Let me summarize how I feel about Thanksgivings:
They were awesome, awesome, awesome.
And then they weren’t.
The awesomeness screeched to a halt in 2012 – the year shit hit the familial fan and came raining down on all of us. It was the year I volunteered for the Salvation Army and it was the year I pretended like Thanksgiving was NOT AT ALL about family and traditions I didn’t have anymore. My best friend in Kentucky invited me to spend it with her. I didn’t want to.
The next Thanksgiving (2013) was a little better. Mom and I went hiking and then ate a fancy $50-a-plate dinner at a restaurant. We acknowledged that it was, in fact, Thanksgiving, but we stuck to the basics.
This year was entirely different.
It was a year of reclamation.
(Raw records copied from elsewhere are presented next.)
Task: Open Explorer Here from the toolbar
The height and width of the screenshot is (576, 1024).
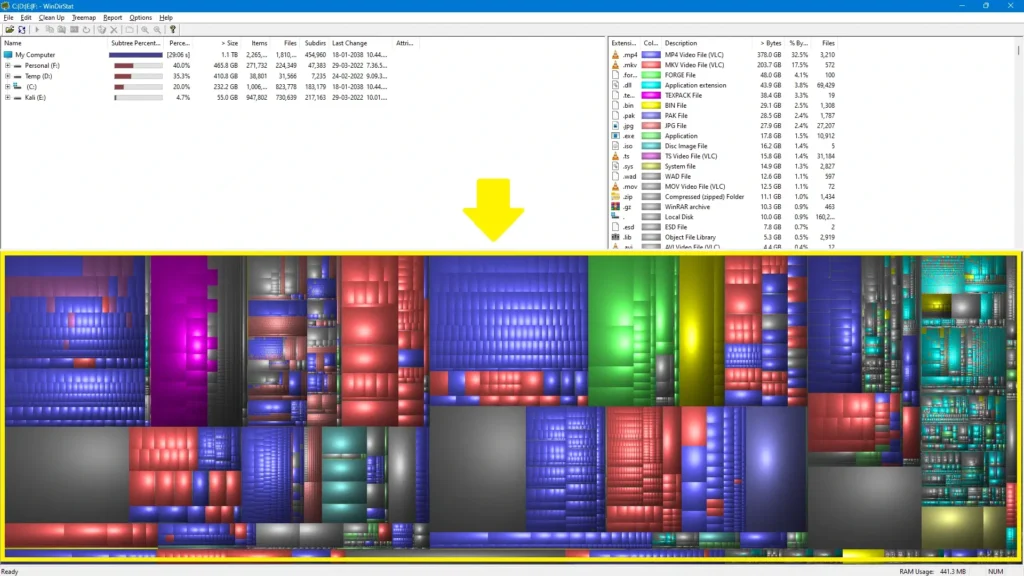Action: coord(62,31)
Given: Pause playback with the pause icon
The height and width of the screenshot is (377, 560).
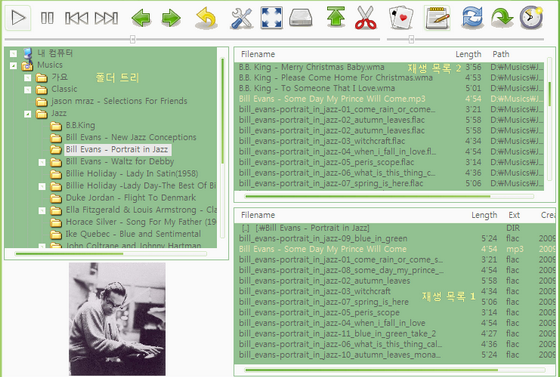Looking at the screenshot, I should point(47,18).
A year of softer-than-a-baby’s-bottom newness.
I did something I’ve dreamed of doing.
I took my partner to the place I call my hometown.
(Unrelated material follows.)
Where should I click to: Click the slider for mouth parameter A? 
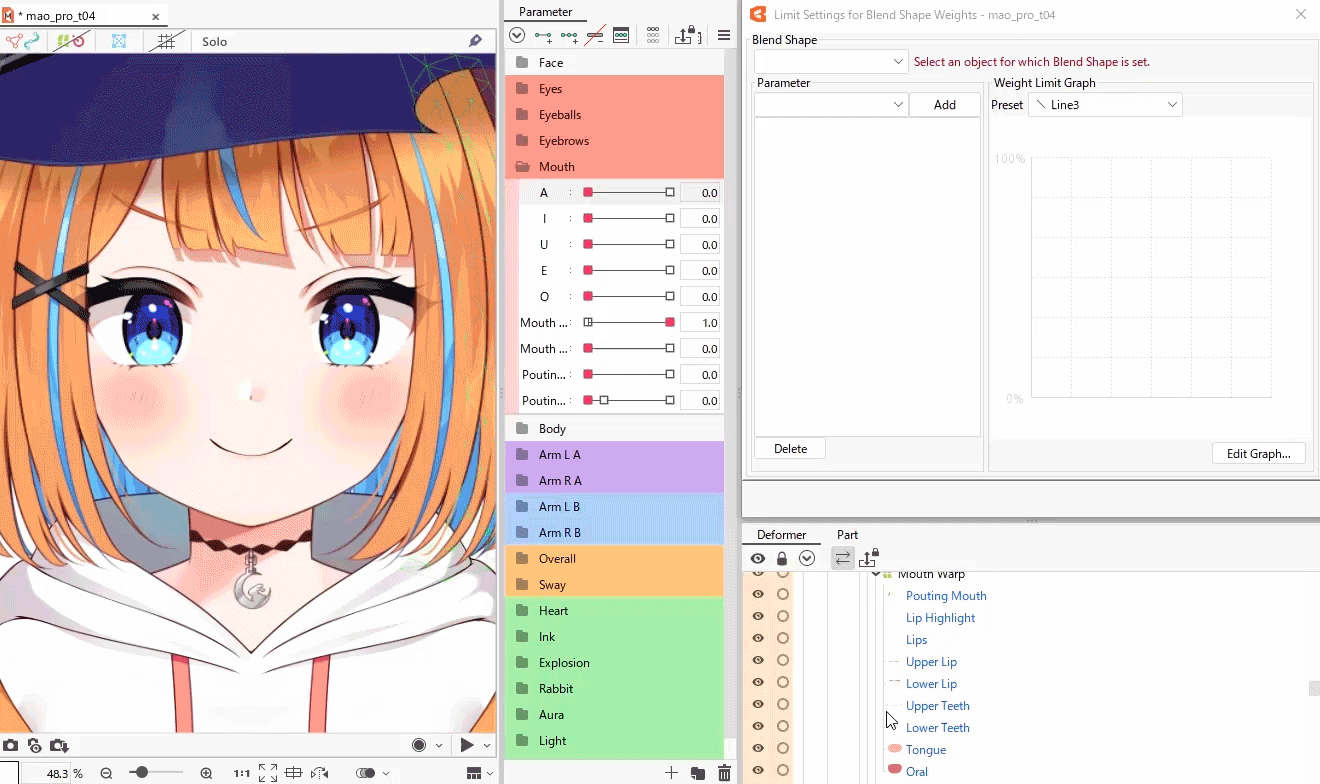(x=629, y=193)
We ate dinners with my friends and their extended families.
We walked on campus at my alma mater in the chilling wind.
We drove by many of the houses I used to live in.
We walked along my favorite lake.
We played with my favorite kids and their animals.
We shot guns and drove combines.
We watched animated movies and football games.
We spent time alone and together.
And though we didn’t stand in a circle and hold hands or say the things we were most thankful for, I’ll tell you mine:
I’m thankful for time and the way it passes.
For the way it’s healed me. For the way it’s let go of me. For the way it’s moved me from one place in life to another.
And I’m thankful for the memories of Thanksgivings past.
This is a beautiful life.
And for that, I am thankful.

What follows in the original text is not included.